Could you reproduce every one of the entries below word for word, changing nothing?

**Element and text location data**.
(begin)

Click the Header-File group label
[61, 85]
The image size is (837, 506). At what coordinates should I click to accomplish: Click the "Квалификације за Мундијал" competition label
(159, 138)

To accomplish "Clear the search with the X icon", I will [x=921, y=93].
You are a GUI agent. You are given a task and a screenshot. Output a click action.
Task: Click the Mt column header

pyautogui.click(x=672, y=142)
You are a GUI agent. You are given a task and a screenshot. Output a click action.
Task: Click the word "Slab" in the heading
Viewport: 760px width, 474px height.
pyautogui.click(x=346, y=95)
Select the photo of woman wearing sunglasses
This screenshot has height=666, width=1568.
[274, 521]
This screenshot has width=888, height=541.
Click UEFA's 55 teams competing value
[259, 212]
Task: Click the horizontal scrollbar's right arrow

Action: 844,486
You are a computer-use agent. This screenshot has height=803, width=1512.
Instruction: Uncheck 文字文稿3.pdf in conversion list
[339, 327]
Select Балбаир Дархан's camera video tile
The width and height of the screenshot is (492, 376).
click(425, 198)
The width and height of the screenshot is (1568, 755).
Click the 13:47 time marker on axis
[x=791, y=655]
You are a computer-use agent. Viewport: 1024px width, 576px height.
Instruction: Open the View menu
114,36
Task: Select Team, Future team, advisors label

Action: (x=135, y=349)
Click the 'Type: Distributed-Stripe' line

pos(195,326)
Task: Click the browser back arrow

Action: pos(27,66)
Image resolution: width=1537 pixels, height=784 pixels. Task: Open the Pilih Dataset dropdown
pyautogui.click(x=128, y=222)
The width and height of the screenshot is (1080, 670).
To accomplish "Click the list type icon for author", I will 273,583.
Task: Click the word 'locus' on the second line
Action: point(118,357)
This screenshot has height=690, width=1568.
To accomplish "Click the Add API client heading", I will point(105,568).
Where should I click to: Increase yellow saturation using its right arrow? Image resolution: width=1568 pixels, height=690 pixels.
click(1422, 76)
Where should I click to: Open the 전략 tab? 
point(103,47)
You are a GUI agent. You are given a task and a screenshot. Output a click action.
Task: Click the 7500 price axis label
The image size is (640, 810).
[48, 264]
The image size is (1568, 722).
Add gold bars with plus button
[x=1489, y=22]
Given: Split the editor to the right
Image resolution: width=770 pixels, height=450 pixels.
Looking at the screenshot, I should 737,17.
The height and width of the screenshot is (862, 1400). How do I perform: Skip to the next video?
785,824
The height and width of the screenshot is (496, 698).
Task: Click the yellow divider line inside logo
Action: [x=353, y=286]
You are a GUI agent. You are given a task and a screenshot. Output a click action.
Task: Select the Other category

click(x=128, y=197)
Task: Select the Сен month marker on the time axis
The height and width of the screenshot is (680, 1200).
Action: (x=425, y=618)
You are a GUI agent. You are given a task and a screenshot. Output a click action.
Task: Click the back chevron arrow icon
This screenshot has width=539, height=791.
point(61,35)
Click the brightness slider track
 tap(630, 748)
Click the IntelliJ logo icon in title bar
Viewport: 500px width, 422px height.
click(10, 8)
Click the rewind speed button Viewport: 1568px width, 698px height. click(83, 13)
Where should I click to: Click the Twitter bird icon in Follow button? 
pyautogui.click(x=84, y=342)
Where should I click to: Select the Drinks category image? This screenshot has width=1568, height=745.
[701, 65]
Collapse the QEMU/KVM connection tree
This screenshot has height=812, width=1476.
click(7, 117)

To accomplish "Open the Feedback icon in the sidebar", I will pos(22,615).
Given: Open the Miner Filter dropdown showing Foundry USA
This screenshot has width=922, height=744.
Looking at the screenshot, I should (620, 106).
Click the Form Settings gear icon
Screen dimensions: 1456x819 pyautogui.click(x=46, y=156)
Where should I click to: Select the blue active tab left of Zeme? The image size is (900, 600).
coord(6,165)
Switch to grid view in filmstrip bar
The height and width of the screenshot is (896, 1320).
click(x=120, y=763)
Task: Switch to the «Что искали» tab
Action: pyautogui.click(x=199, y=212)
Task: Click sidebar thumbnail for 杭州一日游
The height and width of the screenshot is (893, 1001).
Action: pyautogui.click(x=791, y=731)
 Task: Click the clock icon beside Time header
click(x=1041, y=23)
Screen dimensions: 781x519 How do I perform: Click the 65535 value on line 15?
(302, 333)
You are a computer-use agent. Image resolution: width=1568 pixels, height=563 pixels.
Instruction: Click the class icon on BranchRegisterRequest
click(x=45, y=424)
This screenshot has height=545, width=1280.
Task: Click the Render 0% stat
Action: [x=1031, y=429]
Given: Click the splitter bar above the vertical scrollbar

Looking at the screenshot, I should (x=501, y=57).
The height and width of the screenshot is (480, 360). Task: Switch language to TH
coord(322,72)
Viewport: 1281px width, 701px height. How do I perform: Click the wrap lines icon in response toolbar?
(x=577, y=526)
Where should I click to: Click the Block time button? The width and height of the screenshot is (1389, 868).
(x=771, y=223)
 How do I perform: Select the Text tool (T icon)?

(end)

**RESULT OF THE EXERCISE**.
Click the Header-File group label
[61, 85]
The image size is (837, 506). At what coordinates should I click to accomplish: Click the "Квалификације за Мундијал" competition label
(159, 138)

To accomplish "Clear the search with the X icon", I will [x=921, y=93].
You are a GUI agent. You are given a task and a screenshot. Output a click action.
Task: Click the Mt column header

pyautogui.click(x=672, y=142)
You are a GUI agent. You are given a task and a screenshot. Output a click action.
Task: Click the word "Slab" in the heading
Viewport: 760px width, 474px height.
pyautogui.click(x=346, y=95)
Select the photo of woman wearing sunglasses
This screenshot has height=666, width=1568.
[274, 521]
This screenshot has width=888, height=541.
Click UEFA's 55 teams competing value
[259, 212]
Task: Click the horizontal scrollbar's right arrow

Action: 844,486
You are a computer-use agent. This screenshot has height=803, width=1512.
Instruction: Uncheck 文字文稿3.pdf in conversion list
[339, 327]
Select Балбаир Дархан's camera video tile
The width and height of the screenshot is (492, 376).
click(425, 198)
The width and height of the screenshot is (1568, 755).
Click the 13:47 time marker on axis
[x=791, y=655]
You are a computer-use agent. Viewport: 1024px width, 576px height.
Instruction: Open the View menu
114,36
Task: Select Team, Future team, advisors label

Action: (x=135, y=349)
Click the 'Type: Distributed-Stripe' line

pos(195,326)
Task: Click the browser back arrow

Action: pos(27,66)
Image resolution: width=1537 pixels, height=784 pixels. Task: Open the Pilih Dataset dropdown
pyautogui.click(x=128, y=222)
The width and height of the screenshot is (1080, 670).
To accomplish "Click the list type icon for author", I will 273,583.
Task: Click the word 'locus' on the second line
Action: point(118,357)
This screenshot has height=690, width=1568.
To accomplish "Click the Add API client heading", I will point(105,568).
Where should I click to: Increase yellow saturation using its right arrow? Image resolution: width=1568 pixels, height=690 pixels.
click(1422, 76)
Where should I click to: Open the 전략 tab? 
point(103,47)
You are a GUI agent. You are given a task and a screenshot. Output a click action.
Task: Click the 7500 price axis label
The image size is (640, 810).
[48, 264]
The image size is (1568, 722).
Add gold bars with plus button
[x=1489, y=22]
Given: Split the editor to the right
Image resolution: width=770 pixels, height=450 pixels.
Looking at the screenshot, I should 737,17.
The height and width of the screenshot is (862, 1400). How do I perform: Skip to the next video?
785,824
The height and width of the screenshot is (496, 698).
Task: Click the yellow divider line inside logo
Action: [x=353, y=286]
You are a GUI agent. You are given a task and a screenshot. Output a click action.
Task: Select the Other category

click(x=128, y=197)
Task: Select the Сен month marker on the time axis
The height and width of the screenshot is (680, 1200).
Action: (x=425, y=618)
You are a GUI agent. You are given a task and a screenshot. Output a click action.
Task: Click the back chevron arrow icon
This screenshot has width=539, height=791.
point(61,35)
Click the brightness slider track
 tap(630, 748)
Click the IntelliJ logo icon in title bar
Viewport: 500px width, 422px height.
click(10, 8)
Click the rewind speed button Viewport: 1568px width, 698px height. click(83, 13)
Where should I click to: Click the Twitter bird icon in Follow button? 
pyautogui.click(x=84, y=342)
Where should I click to: Select the Drinks category image? This screenshot has width=1568, height=745.
[701, 65]
Collapse the QEMU/KVM connection tree
This screenshot has height=812, width=1476.
click(7, 117)

To accomplish "Open the Feedback icon in the sidebar", I will pos(22,615).
Given: Open the Miner Filter dropdown showing Foundry USA
This screenshot has width=922, height=744.
Looking at the screenshot, I should (620, 106).
Click the Form Settings gear icon
Screen dimensions: 1456x819 pyautogui.click(x=46, y=156)
Where should I click to: Select the blue active tab left of Zeme? The image size is (900, 600).
coord(6,165)
Switch to grid view in filmstrip bar
The height and width of the screenshot is (896, 1320).
click(x=120, y=763)
Task: Switch to the «Что искали» tab
Action: pyautogui.click(x=199, y=212)
Task: Click sidebar thumbnail for 杭州一日游
The height and width of the screenshot is (893, 1001).
Action: pyautogui.click(x=791, y=731)
 Task: Click the clock icon beside Time header
click(x=1041, y=23)
Screen dimensions: 781x519 How do I perform: Click the 65535 value on line 15?
(302, 333)
You are a computer-use agent. Image resolution: width=1568 pixels, height=563 pixels.
Instruction: Click the class icon on BranchRegisterRequest
click(x=45, y=424)
This screenshot has height=545, width=1280.
Task: Click the Render 0% stat
Action: [x=1031, y=429]
Given: Click the splitter bar above the vertical scrollbar

Looking at the screenshot, I should (x=501, y=57).
The height and width of the screenshot is (480, 360). Task: Switch language to TH
coord(322,72)
Viewport: 1281px width, 701px height. How do I perform: Click the wrap lines icon in response toolbar?
(x=577, y=526)
Where should I click to: Click the Block time button? The width and height of the screenshot is (1389, 868).
(x=771, y=223)
 How do I perform: Select the Text tool (T icon)?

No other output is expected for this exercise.